-- Work instructions --
Copy the listing below line for line, keeping every character the same.

Stored records:
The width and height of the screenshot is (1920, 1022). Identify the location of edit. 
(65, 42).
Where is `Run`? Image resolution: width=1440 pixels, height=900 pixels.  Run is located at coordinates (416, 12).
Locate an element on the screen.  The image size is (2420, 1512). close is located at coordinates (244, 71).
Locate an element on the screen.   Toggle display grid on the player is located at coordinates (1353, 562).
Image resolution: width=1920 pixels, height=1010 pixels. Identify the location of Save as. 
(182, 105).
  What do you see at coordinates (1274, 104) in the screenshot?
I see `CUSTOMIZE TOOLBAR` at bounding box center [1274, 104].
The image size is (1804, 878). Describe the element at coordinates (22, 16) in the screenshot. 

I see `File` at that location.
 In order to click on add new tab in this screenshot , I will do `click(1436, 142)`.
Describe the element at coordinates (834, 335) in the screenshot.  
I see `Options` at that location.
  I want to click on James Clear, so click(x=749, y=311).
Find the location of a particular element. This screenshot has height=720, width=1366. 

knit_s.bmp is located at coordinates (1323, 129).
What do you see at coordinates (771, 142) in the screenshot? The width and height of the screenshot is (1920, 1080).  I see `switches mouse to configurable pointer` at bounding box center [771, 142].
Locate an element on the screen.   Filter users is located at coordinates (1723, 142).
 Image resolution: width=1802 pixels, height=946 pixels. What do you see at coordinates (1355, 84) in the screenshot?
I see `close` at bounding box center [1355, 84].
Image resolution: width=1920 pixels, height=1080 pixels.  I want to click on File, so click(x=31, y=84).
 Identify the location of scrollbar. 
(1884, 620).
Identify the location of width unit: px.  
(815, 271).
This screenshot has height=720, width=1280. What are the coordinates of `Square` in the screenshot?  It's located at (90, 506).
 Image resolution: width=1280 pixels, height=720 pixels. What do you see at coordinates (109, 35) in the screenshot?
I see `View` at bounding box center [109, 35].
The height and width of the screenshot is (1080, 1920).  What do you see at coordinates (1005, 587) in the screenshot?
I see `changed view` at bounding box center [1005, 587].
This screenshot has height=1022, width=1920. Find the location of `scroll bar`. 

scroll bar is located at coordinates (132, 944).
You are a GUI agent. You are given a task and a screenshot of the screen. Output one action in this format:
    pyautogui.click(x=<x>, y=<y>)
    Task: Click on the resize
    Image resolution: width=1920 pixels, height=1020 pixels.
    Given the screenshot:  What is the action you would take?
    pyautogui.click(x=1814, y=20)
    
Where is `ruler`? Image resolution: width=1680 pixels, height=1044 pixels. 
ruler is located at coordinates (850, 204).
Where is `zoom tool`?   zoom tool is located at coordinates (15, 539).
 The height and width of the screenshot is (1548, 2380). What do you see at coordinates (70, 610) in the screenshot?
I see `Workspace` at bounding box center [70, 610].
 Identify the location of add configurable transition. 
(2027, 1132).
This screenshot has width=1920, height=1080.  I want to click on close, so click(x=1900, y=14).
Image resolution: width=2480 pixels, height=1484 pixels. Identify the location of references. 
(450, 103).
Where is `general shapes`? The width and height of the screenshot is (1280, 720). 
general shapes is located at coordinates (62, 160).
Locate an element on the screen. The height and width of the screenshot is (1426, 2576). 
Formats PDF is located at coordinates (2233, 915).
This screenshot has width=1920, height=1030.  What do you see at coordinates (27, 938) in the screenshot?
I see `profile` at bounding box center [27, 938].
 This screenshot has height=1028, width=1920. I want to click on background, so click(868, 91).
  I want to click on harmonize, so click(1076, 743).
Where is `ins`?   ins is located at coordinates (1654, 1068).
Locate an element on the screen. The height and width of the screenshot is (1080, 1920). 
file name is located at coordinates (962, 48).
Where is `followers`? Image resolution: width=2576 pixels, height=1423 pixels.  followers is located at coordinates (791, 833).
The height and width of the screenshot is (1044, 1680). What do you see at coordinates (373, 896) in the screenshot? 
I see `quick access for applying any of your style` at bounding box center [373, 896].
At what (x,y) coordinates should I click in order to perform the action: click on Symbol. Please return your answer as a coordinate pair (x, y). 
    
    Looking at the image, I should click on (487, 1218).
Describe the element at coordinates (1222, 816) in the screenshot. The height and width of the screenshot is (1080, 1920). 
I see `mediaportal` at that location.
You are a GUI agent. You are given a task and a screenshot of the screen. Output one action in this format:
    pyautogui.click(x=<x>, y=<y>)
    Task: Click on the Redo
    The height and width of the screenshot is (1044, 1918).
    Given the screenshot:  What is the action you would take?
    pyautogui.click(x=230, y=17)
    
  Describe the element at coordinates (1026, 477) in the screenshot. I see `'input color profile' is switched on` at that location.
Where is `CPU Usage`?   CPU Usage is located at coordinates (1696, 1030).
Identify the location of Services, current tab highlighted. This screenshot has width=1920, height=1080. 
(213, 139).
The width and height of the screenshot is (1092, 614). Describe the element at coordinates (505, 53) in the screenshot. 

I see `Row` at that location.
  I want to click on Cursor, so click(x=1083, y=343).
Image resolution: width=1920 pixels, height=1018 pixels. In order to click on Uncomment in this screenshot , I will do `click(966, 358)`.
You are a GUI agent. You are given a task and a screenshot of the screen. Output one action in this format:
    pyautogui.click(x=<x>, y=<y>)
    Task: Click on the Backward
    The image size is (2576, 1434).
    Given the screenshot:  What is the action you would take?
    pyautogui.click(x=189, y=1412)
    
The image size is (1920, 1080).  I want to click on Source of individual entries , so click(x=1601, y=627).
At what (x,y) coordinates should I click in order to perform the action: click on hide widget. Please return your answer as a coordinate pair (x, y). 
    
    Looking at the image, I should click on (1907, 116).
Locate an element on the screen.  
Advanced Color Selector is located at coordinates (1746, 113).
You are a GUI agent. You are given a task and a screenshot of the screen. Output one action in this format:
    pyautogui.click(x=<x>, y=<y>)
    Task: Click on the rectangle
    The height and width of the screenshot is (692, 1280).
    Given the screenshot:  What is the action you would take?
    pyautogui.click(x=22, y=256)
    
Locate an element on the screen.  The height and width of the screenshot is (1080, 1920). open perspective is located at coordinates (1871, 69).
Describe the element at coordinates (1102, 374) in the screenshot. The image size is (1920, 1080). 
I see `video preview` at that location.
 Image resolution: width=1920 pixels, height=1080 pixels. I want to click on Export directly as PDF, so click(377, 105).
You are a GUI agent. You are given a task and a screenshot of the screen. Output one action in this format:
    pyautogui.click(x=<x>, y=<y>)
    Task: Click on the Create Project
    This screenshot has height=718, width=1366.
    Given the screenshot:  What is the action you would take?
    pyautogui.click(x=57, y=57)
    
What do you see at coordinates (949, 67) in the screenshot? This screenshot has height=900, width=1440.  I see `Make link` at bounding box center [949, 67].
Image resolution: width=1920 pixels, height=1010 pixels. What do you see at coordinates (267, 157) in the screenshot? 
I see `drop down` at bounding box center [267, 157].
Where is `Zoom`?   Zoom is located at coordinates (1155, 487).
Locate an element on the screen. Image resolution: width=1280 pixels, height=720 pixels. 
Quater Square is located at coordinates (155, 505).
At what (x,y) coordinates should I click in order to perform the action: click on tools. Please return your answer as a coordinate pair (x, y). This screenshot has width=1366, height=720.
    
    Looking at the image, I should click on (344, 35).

-- The response --
The width and height of the screenshot is (1920, 1022). Identify the location of edit. 
(65, 42).
Where is `Run`? Image resolution: width=1440 pixels, height=900 pixels.  Run is located at coordinates (416, 12).
Locate an element on the screen.  The image size is (2420, 1512). close is located at coordinates (244, 71).
Locate an element on the screen.   Toggle display grid on the player is located at coordinates (1353, 562).
Image resolution: width=1920 pixels, height=1010 pixels. Identify the location of Save as. 
(182, 105).
  What do you see at coordinates (1274, 104) in the screenshot?
I see `CUSTOMIZE TOOLBAR` at bounding box center [1274, 104].
The image size is (1804, 878). Describe the element at coordinates (22, 16) in the screenshot. 

I see `File` at that location.
 In order to click on add new tab in this screenshot , I will do `click(1436, 142)`.
Describe the element at coordinates (834, 335) in the screenshot.  
I see `Options` at that location.
  I want to click on James Clear, so click(x=749, y=311).
Find the location of a particular element. This screenshot has height=720, width=1366. 

knit_s.bmp is located at coordinates (1323, 129).
What do you see at coordinates (771, 142) in the screenshot? The width and height of the screenshot is (1920, 1080).  I see `switches mouse to configurable pointer` at bounding box center [771, 142].
Locate an element on the screen.   Filter users is located at coordinates (1723, 142).
 Image resolution: width=1802 pixels, height=946 pixels. What do you see at coordinates (1355, 84) in the screenshot?
I see `close` at bounding box center [1355, 84].
Image resolution: width=1920 pixels, height=1080 pixels.  I want to click on File, so click(x=31, y=84).
 Identify the location of scrollbar. 
(1884, 620).
Identify the location of width unit: px.  
(815, 271).
This screenshot has height=720, width=1280. What are the coordinates of `Square` in the screenshot?  It's located at (90, 506).
 Image resolution: width=1280 pixels, height=720 pixels. What do you see at coordinates (109, 35) in the screenshot?
I see `View` at bounding box center [109, 35].
The height and width of the screenshot is (1080, 1920).  What do you see at coordinates (1005, 587) in the screenshot?
I see `changed view` at bounding box center [1005, 587].
This screenshot has height=1022, width=1920. Find the location of `scroll bar`. 

scroll bar is located at coordinates (132, 944).
You are a GUI agent. You are given a task and a screenshot of the screen. Output one action in this format:
    pyautogui.click(x=<x>, y=<y>)
    Task: Click on the resize
    Image resolution: width=1920 pixels, height=1020 pixels.
    Given the screenshot:  What is the action you would take?
    pyautogui.click(x=1814, y=20)
    
Where is `ruler`? Image resolution: width=1680 pixels, height=1044 pixels. 
ruler is located at coordinates (850, 204).
Where is `zoom tool`?   zoom tool is located at coordinates (15, 539).
 The height and width of the screenshot is (1548, 2380). What do you see at coordinates (70, 610) in the screenshot?
I see `Workspace` at bounding box center [70, 610].
 Identify the location of add configurable transition. 
(2027, 1132).
This screenshot has width=1920, height=1080.  I want to click on close, so click(x=1900, y=14).
Image resolution: width=2480 pixels, height=1484 pixels. Identify the location of references. 
(450, 103).
Where is `general shapes`? The width and height of the screenshot is (1280, 720). 
general shapes is located at coordinates (62, 160).
Locate an element on the screen. The height and width of the screenshot is (1426, 2576). 
Formats PDF is located at coordinates (2233, 915).
This screenshot has width=1920, height=1030.  What do you see at coordinates (27, 938) in the screenshot?
I see `profile` at bounding box center [27, 938].
 This screenshot has height=1028, width=1920. I want to click on background, so click(868, 91).
  I want to click on harmonize, so click(1076, 743).
Where is `ins`?   ins is located at coordinates (1654, 1068).
Locate an element on the screen. The height and width of the screenshot is (1080, 1920). 
file name is located at coordinates (962, 48).
Where is `followers`? Image resolution: width=2576 pixels, height=1423 pixels.  followers is located at coordinates (791, 833).
The height and width of the screenshot is (1044, 1680). What do you see at coordinates (373, 896) in the screenshot? 
I see `quick access for applying any of your style` at bounding box center [373, 896].
At what (x,y) coordinates should I click in order to perform the action: click on Symbol. Please return your answer as a coordinate pair (x, y). 
    
    Looking at the image, I should click on (487, 1218).
Describe the element at coordinates (1222, 816) in the screenshot. The height and width of the screenshot is (1080, 1920). 
I see `mediaportal` at that location.
You are a GUI agent. You are given a task and a screenshot of the screen. Output one action in this format:
    pyautogui.click(x=<x>, y=<y>)
    Task: Click on the Redo
    The height and width of the screenshot is (1044, 1918).
    Given the screenshot:  What is the action you would take?
    pyautogui.click(x=230, y=17)
    
  Describe the element at coordinates (1026, 477) in the screenshot. I see `'input color profile' is switched on` at that location.
Where is `CPU Usage`?   CPU Usage is located at coordinates (1696, 1030).
Identify the location of Services, current tab highlighted. This screenshot has width=1920, height=1080. 
(213, 139).
The width and height of the screenshot is (1092, 614). Describe the element at coordinates (505, 53) in the screenshot. 

I see `Row` at that location.
  I want to click on Cursor, so click(x=1083, y=343).
Image resolution: width=1920 pixels, height=1018 pixels. In order to click on Uncomment in this screenshot , I will do `click(966, 358)`.
You are a GUI agent. You are given a task and a screenshot of the screen. Output one action in this format:
    pyautogui.click(x=<x>, y=<y>)
    Task: Click on the Backward
    The image size is (2576, 1434).
    Given the screenshot:  What is the action you would take?
    pyautogui.click(x=189, y=1412)
    
The image size is (1920, 1080).  I want to click on Source of individual entries , so click(x=1601, y=627).
At what (x,y) coordinates should I click in order to perform the action: click on hide widget. Please return your answer as a coordinate pair (x, y). 
    
    Looking at the image, I should click on (1907, 116).
Locate an element on the screen.  
Advanced Color Selector is located at coordinates (1746, 113).
You are a GUI agent. You are given a task and a screenshot of the screen. Output one action in this format:
    pyautogui.click(x=<x>, y=<y>)
    Task: Click on the rectangle
    The height and width of the screenshot is (692, 1280).
    Given the screenshot:  What is the action you would take?
    pyautogui.click(x=22, y=256)
    
Locate an element on the screen.  The height and width of the screenshot is (1080, 1920). open perspective is located at coordinates (1871, 69).
Describe the element at coordinates (1102, 374) in the screenshot. The image size is (1920, 1080). 
I see `video preview` at that location.
 Image resolution: width=1920 pixels, height=1080 pixels. I want to click on Export directly as PDF, so click(377, 105).
You are a GUI agent. You are given a task and a screenshot of the screen. Output one action in this format:
    pyautogui.click(x=<x>, y=<y>)
    Task: Click on the Create Project
    This screenshot has height=718, width=1366.
    Given the screenshot:  What is the action you would take?
    pyautogui.click(x=57, y=57)
    
What do you see at coordinates (949, 67) in the screenshot? This screenshot has height=900, width=1440.  I see `Make link` at bounding box center [949, 67].
Image resolution: width=1920 pixels, height=1010 pixels. What do you see at coordinates (267, 157) in the screenshot? 
I see `drop down` at bounding box center [267, 157].
Where is `Zoom`?   Zoom is located at coordinates (1155, 487).
Locate an element on the screen. Image resolution: width=1280 pixels, height=720 pixels. 
Quater Square is located at coordinates (155, 505).
At what (x,y) coordinates should I click in order to perform the action: click on tools. Please return your answer as a coordinate pair (x, y). This screenshot has width=1366, height=720.
    
    Looking at the image, I should click on (344, 35).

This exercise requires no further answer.